Al corto plazo, sumado a las medidas anunciadas, el Estado debería asignar una renta básica a cada uno de los trabajadores del transporte a fin de hacer viable una estrategia de control del número de pasajeros por unidad sin poner en riesgo sus ingresos mensuales. En los casos en que las unidades no puedan cumplir las condiciones necesarias, podría implementarse tanto una renta básica como un bono al chatarreo a fin de no dejar sin ingresos a aquellos que no podrán seguir operando.
El presidente
Vizcarra, los medios de comunicación y hasta nuestras propias familias
comienzan a hablar de la “nueva normalidad”. Todos somos conscientes de que el
mundo no volverá a ser igual, pero, esa nueva normalidad, no puede volver a ser
desigual. Es una deuda con los millones de personas para las cuales la
precariedad era la más dramática de las normalidades.
[1] Revise en el enlace la sección “Una pandemia muy anunciada”.
[2] ONU Hábitat. (2016). Reporte Ciudades del Mundo. En relación con el proceso de urbanización mundial indica: “En 1990, 43 por ciento (2.3 miles de millones) de la población mundial vivía en áreas urbanas; para 2015 esta situación subió a 54 por ciento (4 miles de millones)” (p. 6).
[3] Davis, M. (2007). Planeta de ciudades miseria. Madrid: Foca. En relación con el impacto del proceso de urbanización mundial en los países en desarrollo señala: “El 95 por 100 de esta última explosión demográfica [10.000 millones de personas al 2050] se producirá en las áreas urbanas de los países en vías de desarrollo, cuyas poblaciones se duplicarán alcanzando 4.000 millones en la próxima generación” (p. 14).
[4] Según ONU Hábitat, las grandes ciudades son aquellas que tienen hasta 10 millones de habitantes, mientras que las megaciudades son aquellas que tienen más de 10 millones.
[5] ONU Hábitat (2016). Reporte Ciudades del Mundo. p. 17.
[6] Revise en el enlace las páginas 6 y 30 (cuadro 9).

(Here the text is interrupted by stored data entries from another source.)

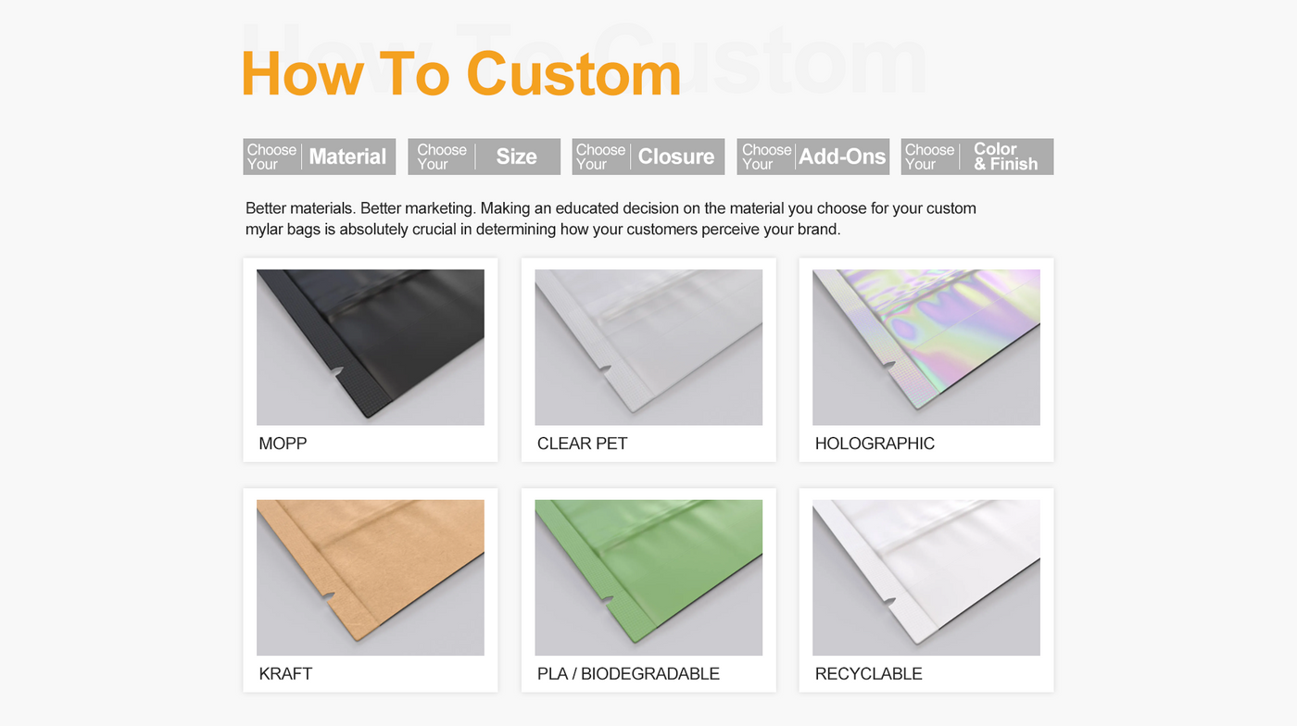Click the RECYCLABLE label text
This screenshot has width=1297, height=726.
point(868,674)
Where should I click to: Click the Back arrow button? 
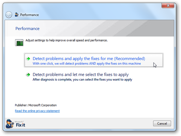click(9, 15)
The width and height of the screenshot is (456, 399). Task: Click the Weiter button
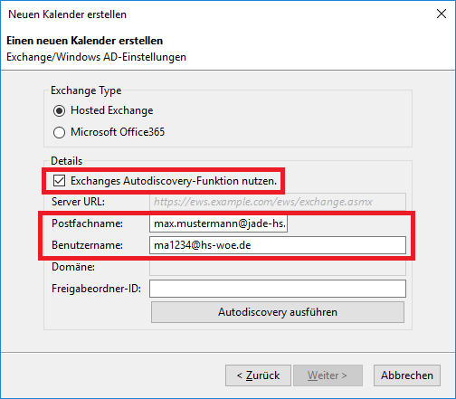click(x=328, y=375)
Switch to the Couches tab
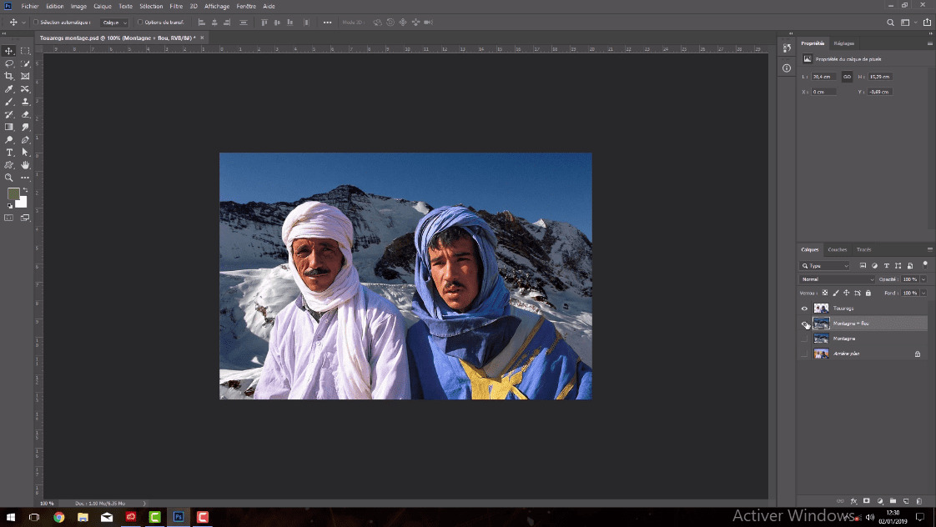The height and width of the screenshot is (527, 936). (837, 249)
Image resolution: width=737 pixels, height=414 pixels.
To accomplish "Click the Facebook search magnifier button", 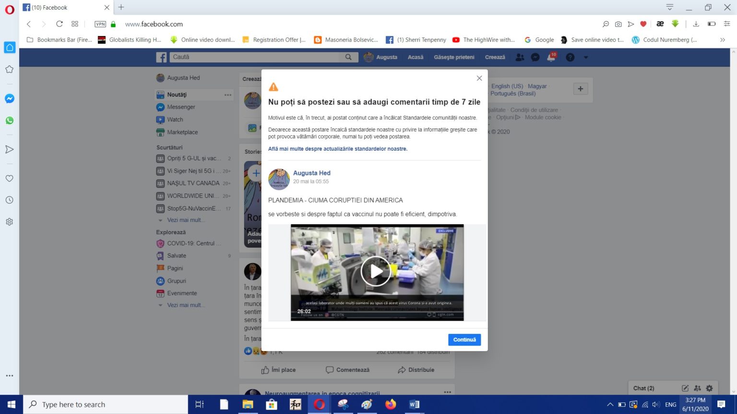I will point(348,57).
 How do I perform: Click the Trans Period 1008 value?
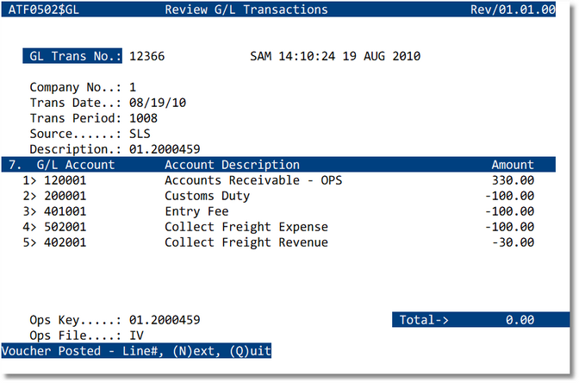coord(143,118)
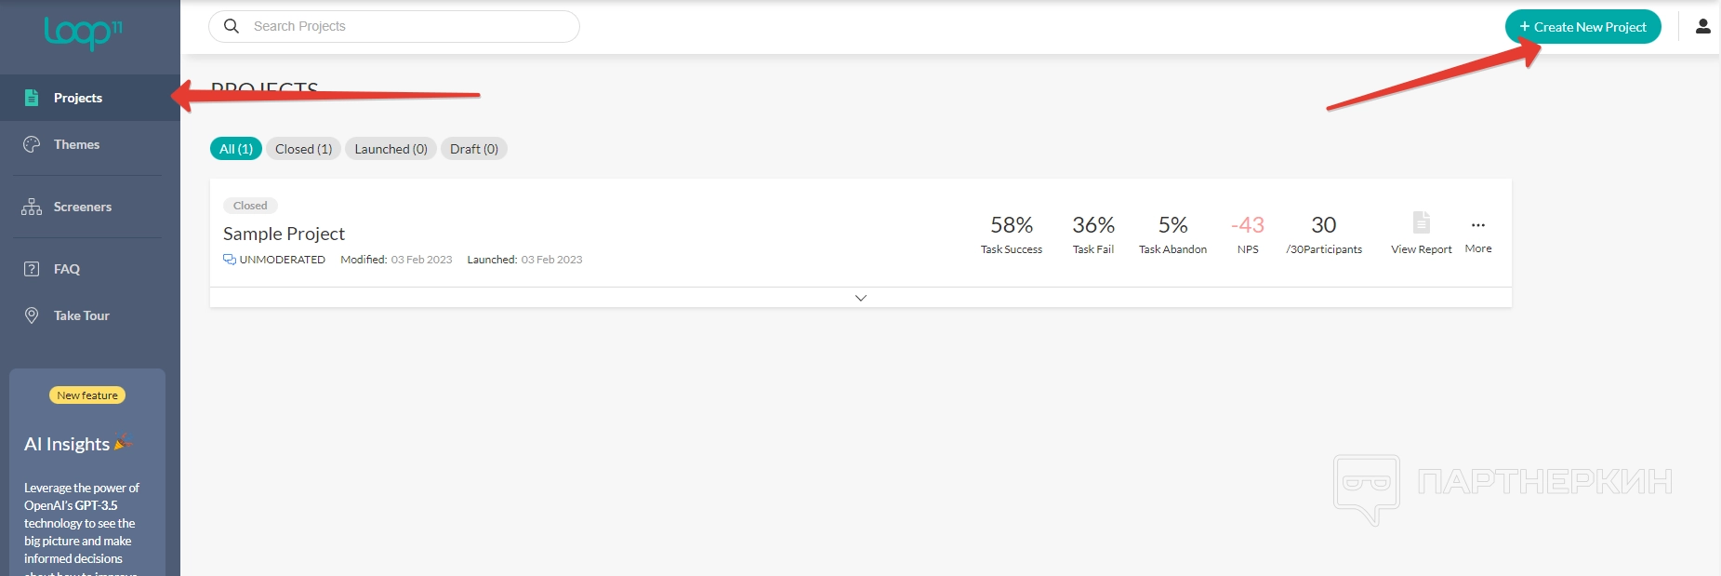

[7] Revise en el enlace la página 12 (cuadro 1).
[8] Por centralidades me refiero a porciones del territorio dentro de las ciudades que tienen gran capacidad de atracción de desplazamientos a propósito de concentrar las oportunidades de trabajo, el comercio, los servicios educativos, entre otros.
[9] Según la fundación Transitemos, Lima y Callao presentan un total de 26 millones 709 mil viajes diarios, de los cuales 19 millones 709 mil viajes son motorizados. De estos, además, 15 millones 990 mil viajes diarios son en transporte público, incluyendo taxis (formales e informales) y colectivos. Puede revisar el informe en el enlace.
[10] Según el informe al 2018 de la fundación Transitemos, solo el 10.1 % de los viajes en transporte público se realizan en la Línea 1, Metropolitano y Corredores, mientras que el 58.71% de los viajes se realiza en el transporte regular (bus, combi, coaster y mototaxi). Finalmente, el 31.27% de los viajes se realiza en taxis y colectivos.